_Goal_. Return unchanged the lines of the data below, from the line containing "Disable Notifications toggle" to the line containing "[x=93, y=353]", with both of those lines included.

########################################

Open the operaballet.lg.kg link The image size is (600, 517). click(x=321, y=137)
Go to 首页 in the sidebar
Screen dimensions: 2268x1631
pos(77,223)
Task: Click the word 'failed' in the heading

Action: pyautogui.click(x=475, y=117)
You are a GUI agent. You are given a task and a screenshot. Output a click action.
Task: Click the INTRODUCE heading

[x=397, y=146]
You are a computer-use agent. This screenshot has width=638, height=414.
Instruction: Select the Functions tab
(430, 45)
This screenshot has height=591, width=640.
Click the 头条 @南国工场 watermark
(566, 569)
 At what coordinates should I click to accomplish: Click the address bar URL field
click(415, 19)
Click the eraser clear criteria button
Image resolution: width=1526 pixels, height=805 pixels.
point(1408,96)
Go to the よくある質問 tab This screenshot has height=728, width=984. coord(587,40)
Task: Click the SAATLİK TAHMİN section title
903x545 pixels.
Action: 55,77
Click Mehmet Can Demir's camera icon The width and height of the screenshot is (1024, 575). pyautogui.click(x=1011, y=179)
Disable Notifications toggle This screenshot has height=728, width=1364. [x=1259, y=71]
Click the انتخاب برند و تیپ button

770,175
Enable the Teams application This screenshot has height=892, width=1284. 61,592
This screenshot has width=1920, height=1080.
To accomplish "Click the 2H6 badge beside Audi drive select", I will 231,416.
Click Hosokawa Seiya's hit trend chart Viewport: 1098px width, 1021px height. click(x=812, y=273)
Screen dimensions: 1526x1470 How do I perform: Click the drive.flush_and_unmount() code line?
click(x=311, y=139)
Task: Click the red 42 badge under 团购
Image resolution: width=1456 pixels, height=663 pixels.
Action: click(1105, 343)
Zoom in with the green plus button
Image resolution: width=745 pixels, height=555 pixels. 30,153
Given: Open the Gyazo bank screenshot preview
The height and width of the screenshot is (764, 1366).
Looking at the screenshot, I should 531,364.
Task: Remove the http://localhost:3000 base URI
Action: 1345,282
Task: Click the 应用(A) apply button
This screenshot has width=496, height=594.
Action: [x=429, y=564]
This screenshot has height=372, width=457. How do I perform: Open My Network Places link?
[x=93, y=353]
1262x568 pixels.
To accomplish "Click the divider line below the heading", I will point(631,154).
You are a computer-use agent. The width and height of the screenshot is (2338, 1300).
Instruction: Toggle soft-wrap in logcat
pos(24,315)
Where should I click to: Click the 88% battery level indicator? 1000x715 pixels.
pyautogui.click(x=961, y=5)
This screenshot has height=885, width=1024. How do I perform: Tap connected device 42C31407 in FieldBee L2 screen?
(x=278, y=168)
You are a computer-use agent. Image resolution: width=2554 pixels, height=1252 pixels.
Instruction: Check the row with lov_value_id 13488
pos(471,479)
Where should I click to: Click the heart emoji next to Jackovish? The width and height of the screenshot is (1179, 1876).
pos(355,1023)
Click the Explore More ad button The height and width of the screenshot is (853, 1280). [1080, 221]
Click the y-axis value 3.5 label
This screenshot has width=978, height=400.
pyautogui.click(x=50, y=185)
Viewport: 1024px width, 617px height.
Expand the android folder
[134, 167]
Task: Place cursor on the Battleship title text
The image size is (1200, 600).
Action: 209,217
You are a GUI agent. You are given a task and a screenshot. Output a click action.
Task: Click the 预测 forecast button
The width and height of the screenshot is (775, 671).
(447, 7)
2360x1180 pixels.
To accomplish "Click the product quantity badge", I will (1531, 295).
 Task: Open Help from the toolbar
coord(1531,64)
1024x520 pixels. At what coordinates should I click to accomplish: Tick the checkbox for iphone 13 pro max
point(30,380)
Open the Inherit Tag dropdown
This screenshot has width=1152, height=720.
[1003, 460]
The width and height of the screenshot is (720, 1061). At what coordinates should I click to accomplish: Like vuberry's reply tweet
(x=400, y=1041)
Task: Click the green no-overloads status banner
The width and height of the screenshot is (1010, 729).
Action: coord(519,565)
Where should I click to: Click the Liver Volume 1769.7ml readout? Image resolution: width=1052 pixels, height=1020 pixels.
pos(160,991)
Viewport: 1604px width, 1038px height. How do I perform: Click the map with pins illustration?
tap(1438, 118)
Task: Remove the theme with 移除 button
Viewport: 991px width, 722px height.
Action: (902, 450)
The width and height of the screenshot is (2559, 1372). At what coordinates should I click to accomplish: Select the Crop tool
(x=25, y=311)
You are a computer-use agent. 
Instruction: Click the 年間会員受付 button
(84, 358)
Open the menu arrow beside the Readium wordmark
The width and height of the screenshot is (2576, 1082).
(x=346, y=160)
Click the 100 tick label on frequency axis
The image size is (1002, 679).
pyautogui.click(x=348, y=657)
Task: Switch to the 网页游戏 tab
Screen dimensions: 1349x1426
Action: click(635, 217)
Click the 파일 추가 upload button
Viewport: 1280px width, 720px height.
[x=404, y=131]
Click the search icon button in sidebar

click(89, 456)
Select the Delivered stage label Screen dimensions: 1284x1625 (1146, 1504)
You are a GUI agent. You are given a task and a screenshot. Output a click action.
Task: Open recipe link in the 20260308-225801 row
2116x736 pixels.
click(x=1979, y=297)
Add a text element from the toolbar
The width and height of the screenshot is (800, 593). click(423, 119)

########################################

_Correct output_.
Disable Notifications toggle This screenshot has height=728, width=1364. [x=1259, y=71]
Click the انتخاب برند و تیپ button

770,175
Enable the Teams application This screenshot has height=892, width=1284. 61,592
This screenshot has width=1920, height=1080.
To accomplish "Click the 2H6 badge beside Audi drive select", I will 231,416.
Click Hosokawa Seiya's hit trend chart Viewport: 1098px width, 1021px height. click(x=812, y=273)
Screen dimensions: 1526x1470 How do I perform: Click the drive.flush_and_unmount() code line?
click(x=311, y=139)
Task: Click the red 42 badge under 团购
Image resolution: width=1456 pixels, height=663 pixels.
Action: click(1105, 343)
Zoom in with the green plus button
Image resolution: width=745 pixels, height=555 pixels. 30,153
Given: Open the Gyazo bank screenshot preview
The height and width of the screenshot is (764, 1366).
Looking at the screenshot, I should 531,364.
Task: Remove the http://localhost:3000 base URI
Action: 1345,282
Task: Click the 应用(A) apply button
This screenshot has width=496, height=594.
Action: [x=429, y=564]
This screenshot has height=372, width=457. How do I perform: Open My Network Places link?
[x=93, y=353]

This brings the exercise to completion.